▼▼▼

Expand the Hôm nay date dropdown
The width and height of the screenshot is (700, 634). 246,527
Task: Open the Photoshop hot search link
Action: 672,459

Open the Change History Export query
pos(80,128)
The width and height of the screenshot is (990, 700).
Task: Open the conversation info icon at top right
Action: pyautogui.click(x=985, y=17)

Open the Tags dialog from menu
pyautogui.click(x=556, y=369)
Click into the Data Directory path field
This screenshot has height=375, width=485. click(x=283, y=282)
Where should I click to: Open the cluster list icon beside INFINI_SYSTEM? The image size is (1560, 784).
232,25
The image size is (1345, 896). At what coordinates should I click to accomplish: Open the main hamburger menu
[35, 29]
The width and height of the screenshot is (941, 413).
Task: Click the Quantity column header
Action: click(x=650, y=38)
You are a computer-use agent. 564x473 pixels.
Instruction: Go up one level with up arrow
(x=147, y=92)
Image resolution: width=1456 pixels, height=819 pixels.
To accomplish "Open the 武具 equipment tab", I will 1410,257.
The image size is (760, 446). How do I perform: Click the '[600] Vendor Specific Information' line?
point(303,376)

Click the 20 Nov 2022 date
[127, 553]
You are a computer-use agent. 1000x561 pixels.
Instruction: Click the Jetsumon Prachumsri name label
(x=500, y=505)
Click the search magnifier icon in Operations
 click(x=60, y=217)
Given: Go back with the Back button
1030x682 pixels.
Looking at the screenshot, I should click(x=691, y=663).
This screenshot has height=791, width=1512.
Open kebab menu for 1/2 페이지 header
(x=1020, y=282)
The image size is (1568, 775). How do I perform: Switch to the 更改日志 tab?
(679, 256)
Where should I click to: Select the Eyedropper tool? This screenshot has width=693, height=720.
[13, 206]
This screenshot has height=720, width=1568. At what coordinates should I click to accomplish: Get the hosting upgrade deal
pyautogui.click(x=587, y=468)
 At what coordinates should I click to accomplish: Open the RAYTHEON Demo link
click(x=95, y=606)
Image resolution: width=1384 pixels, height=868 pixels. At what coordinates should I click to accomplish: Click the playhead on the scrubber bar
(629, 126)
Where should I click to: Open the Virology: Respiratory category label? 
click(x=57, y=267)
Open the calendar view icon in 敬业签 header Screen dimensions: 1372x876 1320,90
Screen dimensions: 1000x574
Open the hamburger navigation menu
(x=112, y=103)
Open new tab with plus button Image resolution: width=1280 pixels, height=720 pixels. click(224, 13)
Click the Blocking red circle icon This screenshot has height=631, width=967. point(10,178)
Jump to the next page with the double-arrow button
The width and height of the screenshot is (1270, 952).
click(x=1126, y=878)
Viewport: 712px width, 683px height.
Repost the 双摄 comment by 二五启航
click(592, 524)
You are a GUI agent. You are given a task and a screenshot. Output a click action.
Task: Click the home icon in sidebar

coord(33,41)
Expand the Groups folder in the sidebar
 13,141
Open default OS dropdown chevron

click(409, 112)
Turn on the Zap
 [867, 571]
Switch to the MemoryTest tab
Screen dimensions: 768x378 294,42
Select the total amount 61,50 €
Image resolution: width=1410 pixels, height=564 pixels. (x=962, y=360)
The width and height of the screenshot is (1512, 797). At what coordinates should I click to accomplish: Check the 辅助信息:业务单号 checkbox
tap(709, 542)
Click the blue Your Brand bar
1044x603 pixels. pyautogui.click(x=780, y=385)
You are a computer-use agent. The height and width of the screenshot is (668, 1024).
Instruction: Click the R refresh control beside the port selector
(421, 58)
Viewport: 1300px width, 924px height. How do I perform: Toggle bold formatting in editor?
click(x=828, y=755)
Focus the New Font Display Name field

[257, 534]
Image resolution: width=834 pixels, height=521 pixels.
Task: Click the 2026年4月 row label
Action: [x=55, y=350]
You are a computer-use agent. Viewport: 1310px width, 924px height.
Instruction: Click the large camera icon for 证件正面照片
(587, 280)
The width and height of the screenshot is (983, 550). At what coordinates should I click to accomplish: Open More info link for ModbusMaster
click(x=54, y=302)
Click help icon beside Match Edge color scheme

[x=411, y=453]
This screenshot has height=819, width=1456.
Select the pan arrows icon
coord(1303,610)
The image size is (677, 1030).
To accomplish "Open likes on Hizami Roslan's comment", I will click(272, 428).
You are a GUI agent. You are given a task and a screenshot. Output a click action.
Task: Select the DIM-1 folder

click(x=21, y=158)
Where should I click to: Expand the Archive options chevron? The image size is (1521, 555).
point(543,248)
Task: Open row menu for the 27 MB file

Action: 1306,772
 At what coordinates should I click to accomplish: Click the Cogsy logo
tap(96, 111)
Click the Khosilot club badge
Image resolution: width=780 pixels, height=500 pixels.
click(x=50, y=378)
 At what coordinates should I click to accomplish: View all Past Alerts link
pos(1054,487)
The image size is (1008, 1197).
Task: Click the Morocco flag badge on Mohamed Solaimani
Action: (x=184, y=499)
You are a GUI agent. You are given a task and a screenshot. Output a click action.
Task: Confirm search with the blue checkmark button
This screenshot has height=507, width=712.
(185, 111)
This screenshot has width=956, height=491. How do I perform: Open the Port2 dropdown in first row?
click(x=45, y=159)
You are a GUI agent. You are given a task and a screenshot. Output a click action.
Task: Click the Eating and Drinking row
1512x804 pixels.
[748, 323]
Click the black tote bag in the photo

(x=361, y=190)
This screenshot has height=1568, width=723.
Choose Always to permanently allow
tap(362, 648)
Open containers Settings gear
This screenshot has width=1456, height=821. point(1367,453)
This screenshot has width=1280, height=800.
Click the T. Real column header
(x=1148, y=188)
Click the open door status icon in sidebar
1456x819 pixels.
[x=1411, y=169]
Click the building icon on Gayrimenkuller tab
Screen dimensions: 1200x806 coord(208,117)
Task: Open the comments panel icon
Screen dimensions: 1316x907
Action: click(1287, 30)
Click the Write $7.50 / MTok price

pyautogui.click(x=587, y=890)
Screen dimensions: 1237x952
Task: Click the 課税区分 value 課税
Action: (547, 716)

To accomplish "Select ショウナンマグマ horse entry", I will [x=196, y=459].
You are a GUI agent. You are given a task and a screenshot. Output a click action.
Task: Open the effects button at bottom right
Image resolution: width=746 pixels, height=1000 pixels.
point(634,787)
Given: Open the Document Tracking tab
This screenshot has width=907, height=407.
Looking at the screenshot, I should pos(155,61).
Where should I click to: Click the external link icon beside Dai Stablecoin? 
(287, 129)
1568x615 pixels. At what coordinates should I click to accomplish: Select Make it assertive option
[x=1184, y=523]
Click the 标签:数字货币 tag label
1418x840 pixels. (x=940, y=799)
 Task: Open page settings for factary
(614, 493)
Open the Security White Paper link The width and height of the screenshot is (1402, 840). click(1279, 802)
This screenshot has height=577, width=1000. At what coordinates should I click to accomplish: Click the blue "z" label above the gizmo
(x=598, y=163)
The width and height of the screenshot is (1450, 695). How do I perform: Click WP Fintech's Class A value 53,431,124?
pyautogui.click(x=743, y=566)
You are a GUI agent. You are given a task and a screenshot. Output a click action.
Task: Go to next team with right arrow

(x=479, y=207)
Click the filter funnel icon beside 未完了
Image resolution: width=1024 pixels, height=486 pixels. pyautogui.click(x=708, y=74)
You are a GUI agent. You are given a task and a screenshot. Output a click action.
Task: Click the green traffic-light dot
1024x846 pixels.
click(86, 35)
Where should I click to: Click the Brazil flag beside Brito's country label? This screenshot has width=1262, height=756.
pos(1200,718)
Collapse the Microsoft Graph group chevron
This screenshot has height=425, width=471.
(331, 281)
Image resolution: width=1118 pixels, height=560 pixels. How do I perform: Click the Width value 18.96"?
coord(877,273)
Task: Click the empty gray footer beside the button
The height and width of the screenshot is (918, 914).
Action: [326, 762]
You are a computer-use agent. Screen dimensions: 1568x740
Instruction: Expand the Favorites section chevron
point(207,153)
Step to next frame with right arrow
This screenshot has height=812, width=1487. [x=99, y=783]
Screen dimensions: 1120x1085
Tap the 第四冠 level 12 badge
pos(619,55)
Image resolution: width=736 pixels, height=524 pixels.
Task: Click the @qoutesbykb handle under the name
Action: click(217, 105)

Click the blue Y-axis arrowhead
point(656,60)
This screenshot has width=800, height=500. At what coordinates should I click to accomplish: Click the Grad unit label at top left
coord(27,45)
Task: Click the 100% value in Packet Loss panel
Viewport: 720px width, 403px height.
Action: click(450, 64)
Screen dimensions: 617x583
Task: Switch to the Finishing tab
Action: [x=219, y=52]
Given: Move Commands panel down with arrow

▲▲▲

◆ **TASK**: Print the items from the line with "Where should I click to: Click the Brazil" to the line with "coord(27,45)", reproducing each line exactly.

◆ **CORRECT RESPONSE**:
Where should I click to: Click the Brazil flag beside Brito's country label? This screenshot has width=1262, height=756.
pos(1200,718)
Collapse the Microsoft Graph group chevron
This screenshot has height=425, width=471.
(331, 281)
Image resolution: width=1118 pixels, height=560 pixels. How do I perform: Click the Width value 18.96"?
coord(877,273)
Task: Click the empty gray footer beside the button
The height and width of the screenshot is (918, 914).
Action: [326, 762]
You are a computer-use agent. Screen dimensions: 1568x740
Instruction: Expand the Favorites section chevron
point(207,153)
Step to next frame with right arrow
This screenshot has height=812, width=1487. [x=99, y=783]
Screen dimensions: 1120x1085
Tap the 第四冠 level 12 badge
pos(619,55)
Image resolution: width=736 pixels, height=524 pixels.
Task: Click the @qoutesbykb handle under the name
Action: click(217, 105)

Click the blue Y-axis arrowhead
point(656,60)
This screenshot has width=800, height=500. At what coordinates should I click to accomplish: Click the Grad unit label at top left
coord(27,45)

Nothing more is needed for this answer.